[tip:x86/mm] bpf: Fail bpf_probe_write_user() while mm is switched

From: tip-bot for Nadav Amit
Date: Tue Apr 30 2019 - 07:17:20 EST


Commit-ID: c7b6f29b6257532792fc722b68fcc0e00b5a856c
Gitweb: https://git.kernel.org/tip/c7b6f29b6257532792fc722b68fcc0e00b5a856c
Author: Nadav Amit <namit@xxxxxxxxxx>
AuthorDate: Thu, 25 Apr 2019 17:11:43 -0700
Committer: Ingo Molnar <mingo@xxxxxxxxxx>
CommitDate: Tue, 30 Apr 2019 12:37:48 +0200

bpf: Fail bpf_probe_write_user() while mm is switched

When using a temporary mm, bpf_probe_write_user() should not be able to
write to user memory, since user memory addresses may be used to map
kernel memory.

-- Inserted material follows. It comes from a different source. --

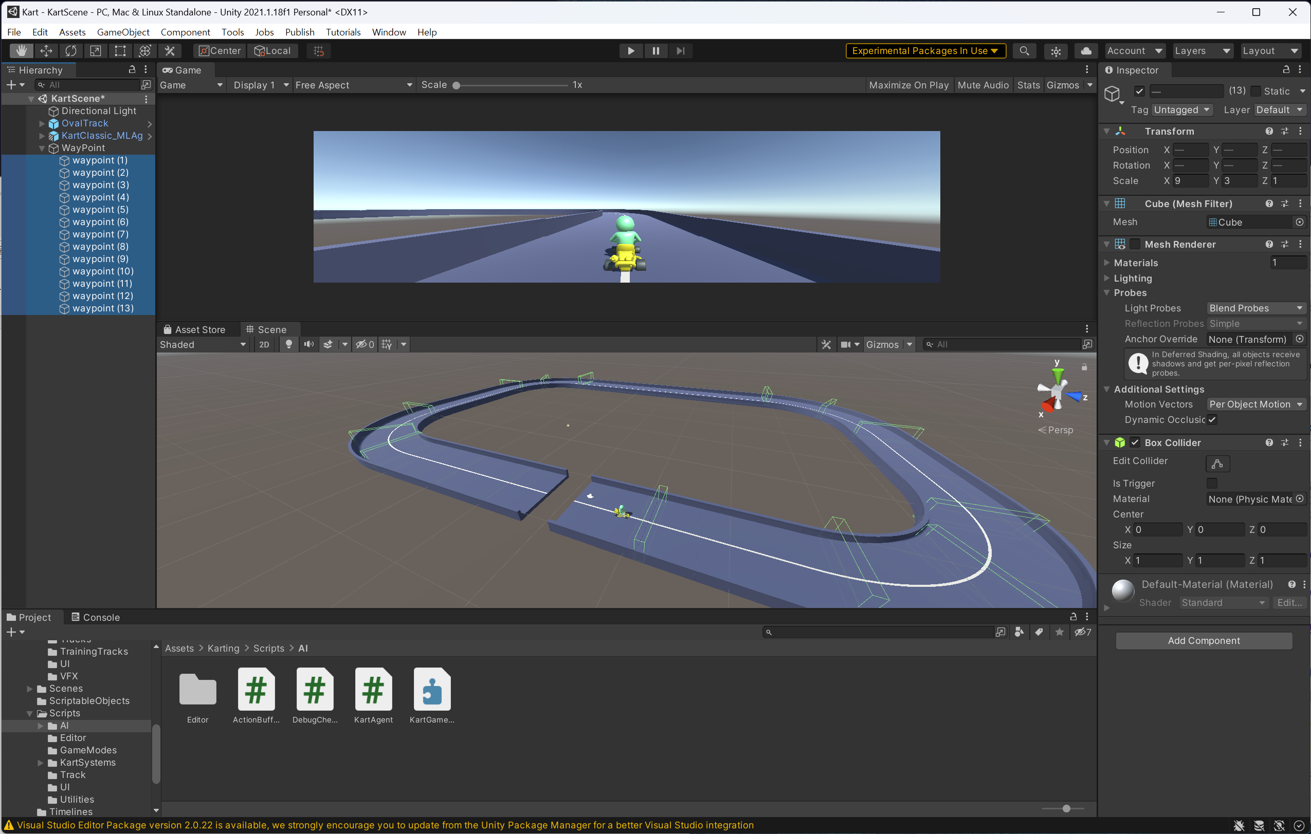Select the Rotate tool
Image resolution: width=1311 pixels, height=834 pixels.
pyautogui.click(x=71, y=50)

Detect these cases and fail bpf_probe_write_user() in
such cases.

Suggested-by: Jann Horn <jannh@xxxxxxxxxx>
Reported-by: Jann Horn <jannh@xxxxxxxxxx>
Signed-off-by: Nadav Amit <namit@xxxxxxxxxx>
Signed-off-by: Rick Edgecombe <rick.p.edgecombe@xxxxxxxxx>
Signed-off-by: Peter Zijlstra (Intel) <peterz@xxxxxxxxxxxxx>
Cc: <akpm@xxxxxxxxxxxxxxxxxxxx>
Cc: <ard.biesheuvel@xxxxxxxxxx>
Cc: <deneen.t.dock@xxxxxxxxx>
Cc: <kernel-hardening@xxxxxxxxxxxxxxxxxx>
Cc: <kristen@xxxxxxxxxxxxxxx>
Cc: <linux_dti@xxxxxxxxxx>
Cc: <will.deacon@xxxxxxx>
Cc: Alexei Starovoitov <ast@xxxxxxxxxx>
Cc: Andy Lutomirski <luto@xxxxxxxxxx>
Cc: Borislav Petkov <bp@xxxxxxxxx>
Cc: Daniel Borkmann <daniel@xxxxxxxxxxxxx>
Cc: Dave Hansen <dave.hansen@xxxxxxxxxxxxxxx>
Cc: H. Peter Anvin <hpa@xxxxxxxxx>
Cc: Linus Torvalds <torvalds@xxxxxxxxxxxxxxxxxxxx>
Cc: Rik van Riel <riel@xxxxxxxxxxx>
Cc: Thomas Gleixner <tglx@xxxxxxxxxxxxx>
Link: https://lkml.kernel.org/r/20190426001143.4983-24-namit@xxxxxxxxxx
Signed-off-by: Ingo Molnar <mingo@xxxxxxxxxx>
---
kernel/trace/bpf_trace.c | 8 ++++++++
1 file changed, 8 insertions(+)

diff --git a/kernel/trace/bpf_trace.c b/kernel/trace/bpf_trace.c
index d64c00afceb5..94b0e37d90ef 100644
--- a/kernel/trace/bpf_trace.c
+++ b/kernel/trace/bpf_trace.c
@@ -14,6 +14,8 @@
#include <linux/syscalls.h>
#include <linux/error-injection.h>

+#include <asm/tlb.h>
+
#include "trace_probe.h"
#include "trace.h"

@@ -163,6 +165,10 @@ BPF_CALL_3(bpf_probe_write_user, void *, unsafe_ptr, const void *, src,
* access_ok() should prevent writing to non-user memory, but in
* some situations (nommu, temporary switch, etc) access_ok() does
* not provide enough validation, hence the check on KERNEL_DS.
+ *
+ * nmi_uaccess_okay() ensures the probe is not run in an interim
+ * state, when the task or mm are switched. This is specifically
+ * required to prevent the use of temporary mm.
*/

if (unlikely(in_interrupt() ||
@@ -170,6 +176,8 @@ BPF_CALL_3(bpf_probe_write_user, void *, unsafe_ptr, const void *, src,
return -EPERM;
if (unlikely(uaccess_kernel()))
return -EPERM;
+ if (unlikely(!nmi_uaccess_okay()))
+ return -EPERM;
if (!access_ok(unsafe_ptr, size))
return -EPERM;